_Entries for locating words and elements_:

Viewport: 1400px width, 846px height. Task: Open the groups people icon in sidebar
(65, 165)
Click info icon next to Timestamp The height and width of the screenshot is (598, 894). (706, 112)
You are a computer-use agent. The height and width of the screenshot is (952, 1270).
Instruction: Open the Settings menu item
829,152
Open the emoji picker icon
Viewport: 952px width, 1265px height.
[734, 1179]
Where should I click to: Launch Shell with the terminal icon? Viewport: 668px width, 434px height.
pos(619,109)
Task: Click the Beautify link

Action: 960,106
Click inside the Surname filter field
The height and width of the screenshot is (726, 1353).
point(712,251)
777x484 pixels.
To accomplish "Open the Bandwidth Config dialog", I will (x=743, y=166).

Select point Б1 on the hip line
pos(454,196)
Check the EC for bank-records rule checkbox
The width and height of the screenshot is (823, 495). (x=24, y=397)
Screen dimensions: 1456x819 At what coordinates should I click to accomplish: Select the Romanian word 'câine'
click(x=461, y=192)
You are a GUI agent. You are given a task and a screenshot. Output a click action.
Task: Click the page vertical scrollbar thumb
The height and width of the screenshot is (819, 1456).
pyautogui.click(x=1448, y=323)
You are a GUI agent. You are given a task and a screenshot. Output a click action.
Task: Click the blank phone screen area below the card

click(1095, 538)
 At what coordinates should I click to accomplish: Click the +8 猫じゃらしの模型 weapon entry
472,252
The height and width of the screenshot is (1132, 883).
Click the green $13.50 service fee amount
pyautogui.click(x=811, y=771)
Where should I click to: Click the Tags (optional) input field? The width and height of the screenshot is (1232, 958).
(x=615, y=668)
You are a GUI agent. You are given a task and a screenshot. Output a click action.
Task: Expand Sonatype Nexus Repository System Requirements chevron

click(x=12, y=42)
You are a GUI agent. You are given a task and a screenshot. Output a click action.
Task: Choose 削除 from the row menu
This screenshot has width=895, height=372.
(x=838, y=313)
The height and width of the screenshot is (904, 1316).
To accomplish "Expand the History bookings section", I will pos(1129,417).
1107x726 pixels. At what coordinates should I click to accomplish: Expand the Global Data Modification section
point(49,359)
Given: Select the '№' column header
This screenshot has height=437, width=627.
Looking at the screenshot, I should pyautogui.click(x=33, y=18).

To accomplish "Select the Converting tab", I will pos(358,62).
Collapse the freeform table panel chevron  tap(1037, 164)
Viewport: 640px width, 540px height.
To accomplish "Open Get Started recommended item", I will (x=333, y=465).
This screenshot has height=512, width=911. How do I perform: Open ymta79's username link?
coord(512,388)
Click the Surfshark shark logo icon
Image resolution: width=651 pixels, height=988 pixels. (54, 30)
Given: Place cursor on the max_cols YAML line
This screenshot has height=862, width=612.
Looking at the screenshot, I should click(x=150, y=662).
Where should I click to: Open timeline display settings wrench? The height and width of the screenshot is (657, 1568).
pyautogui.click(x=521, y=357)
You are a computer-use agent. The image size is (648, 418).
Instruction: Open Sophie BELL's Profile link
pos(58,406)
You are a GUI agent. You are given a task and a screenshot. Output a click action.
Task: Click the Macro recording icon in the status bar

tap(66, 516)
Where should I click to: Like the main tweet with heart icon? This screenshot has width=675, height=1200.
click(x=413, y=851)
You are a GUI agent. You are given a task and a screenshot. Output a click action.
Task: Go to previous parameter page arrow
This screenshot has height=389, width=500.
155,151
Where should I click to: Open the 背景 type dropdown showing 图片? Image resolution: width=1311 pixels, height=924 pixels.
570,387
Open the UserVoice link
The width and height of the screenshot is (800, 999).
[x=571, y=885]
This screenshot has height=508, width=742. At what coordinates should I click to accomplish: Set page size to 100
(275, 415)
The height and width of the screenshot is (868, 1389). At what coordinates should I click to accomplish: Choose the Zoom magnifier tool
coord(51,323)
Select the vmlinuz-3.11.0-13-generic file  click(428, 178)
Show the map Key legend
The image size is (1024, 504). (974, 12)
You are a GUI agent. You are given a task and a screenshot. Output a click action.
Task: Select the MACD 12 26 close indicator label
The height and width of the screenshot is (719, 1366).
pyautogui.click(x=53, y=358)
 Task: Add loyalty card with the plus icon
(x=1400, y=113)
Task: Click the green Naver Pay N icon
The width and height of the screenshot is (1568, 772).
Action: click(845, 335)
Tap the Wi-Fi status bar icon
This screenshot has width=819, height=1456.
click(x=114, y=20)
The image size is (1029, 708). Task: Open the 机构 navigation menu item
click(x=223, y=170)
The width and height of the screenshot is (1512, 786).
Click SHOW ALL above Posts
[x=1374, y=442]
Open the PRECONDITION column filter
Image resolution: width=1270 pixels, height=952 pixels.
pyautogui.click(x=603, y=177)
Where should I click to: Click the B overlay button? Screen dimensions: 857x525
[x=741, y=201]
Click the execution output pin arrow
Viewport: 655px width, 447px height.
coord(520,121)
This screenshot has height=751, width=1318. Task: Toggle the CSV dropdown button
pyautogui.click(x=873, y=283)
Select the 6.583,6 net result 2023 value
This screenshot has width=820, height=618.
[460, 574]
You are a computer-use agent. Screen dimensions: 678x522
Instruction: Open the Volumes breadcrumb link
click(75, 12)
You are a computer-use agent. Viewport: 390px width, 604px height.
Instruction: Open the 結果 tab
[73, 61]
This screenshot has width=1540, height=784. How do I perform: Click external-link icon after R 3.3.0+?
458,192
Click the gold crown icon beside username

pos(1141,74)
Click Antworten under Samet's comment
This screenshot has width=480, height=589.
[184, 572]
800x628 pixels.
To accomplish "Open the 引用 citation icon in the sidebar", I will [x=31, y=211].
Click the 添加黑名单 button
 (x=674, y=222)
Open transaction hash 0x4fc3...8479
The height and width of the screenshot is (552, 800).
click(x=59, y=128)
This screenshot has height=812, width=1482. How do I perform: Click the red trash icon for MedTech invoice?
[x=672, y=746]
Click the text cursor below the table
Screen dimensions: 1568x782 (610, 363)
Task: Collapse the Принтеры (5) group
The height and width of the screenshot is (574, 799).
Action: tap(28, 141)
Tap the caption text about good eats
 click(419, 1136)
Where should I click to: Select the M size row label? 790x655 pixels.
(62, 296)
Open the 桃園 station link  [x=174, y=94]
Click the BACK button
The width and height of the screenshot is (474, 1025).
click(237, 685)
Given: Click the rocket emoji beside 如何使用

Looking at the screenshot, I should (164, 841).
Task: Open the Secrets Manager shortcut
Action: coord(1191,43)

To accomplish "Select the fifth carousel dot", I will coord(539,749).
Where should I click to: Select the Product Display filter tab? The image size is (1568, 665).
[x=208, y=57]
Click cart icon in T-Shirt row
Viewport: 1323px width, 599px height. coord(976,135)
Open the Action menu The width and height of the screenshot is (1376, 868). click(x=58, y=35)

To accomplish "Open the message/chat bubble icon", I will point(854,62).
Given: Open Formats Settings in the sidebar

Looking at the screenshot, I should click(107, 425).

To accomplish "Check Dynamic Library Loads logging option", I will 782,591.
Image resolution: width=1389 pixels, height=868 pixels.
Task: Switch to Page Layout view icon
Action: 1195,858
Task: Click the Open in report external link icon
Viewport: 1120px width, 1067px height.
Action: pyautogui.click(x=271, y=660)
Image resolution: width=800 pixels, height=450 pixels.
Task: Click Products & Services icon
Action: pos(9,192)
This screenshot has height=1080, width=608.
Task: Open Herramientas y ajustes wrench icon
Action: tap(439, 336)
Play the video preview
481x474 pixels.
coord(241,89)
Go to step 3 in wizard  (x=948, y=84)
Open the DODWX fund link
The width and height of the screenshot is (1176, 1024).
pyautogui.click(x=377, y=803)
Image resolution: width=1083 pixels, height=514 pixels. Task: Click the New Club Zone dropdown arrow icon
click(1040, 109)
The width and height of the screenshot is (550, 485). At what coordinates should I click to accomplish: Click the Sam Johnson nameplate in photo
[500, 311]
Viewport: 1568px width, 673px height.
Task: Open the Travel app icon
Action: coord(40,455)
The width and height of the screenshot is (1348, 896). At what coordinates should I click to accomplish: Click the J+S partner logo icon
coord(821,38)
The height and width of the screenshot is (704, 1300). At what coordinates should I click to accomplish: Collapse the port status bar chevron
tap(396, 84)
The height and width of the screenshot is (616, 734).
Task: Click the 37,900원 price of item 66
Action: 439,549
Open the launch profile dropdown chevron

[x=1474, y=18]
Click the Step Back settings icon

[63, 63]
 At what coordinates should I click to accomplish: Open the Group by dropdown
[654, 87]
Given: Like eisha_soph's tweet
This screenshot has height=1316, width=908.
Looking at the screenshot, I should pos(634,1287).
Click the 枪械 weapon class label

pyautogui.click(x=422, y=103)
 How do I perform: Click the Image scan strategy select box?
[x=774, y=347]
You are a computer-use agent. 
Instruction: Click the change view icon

_YOUR GOAL_: Echo back the material word for word, starting with its first line and going on through the line that contains "Click info icon".

_FINISHED ANSWER_:
Viewport: 1400px width, 846px height. Task: Open the groups people icon in sidebar
(65, 165)
Click info icon next to Timestamp The height and width of the screenshot is (598, 894). (706, 112)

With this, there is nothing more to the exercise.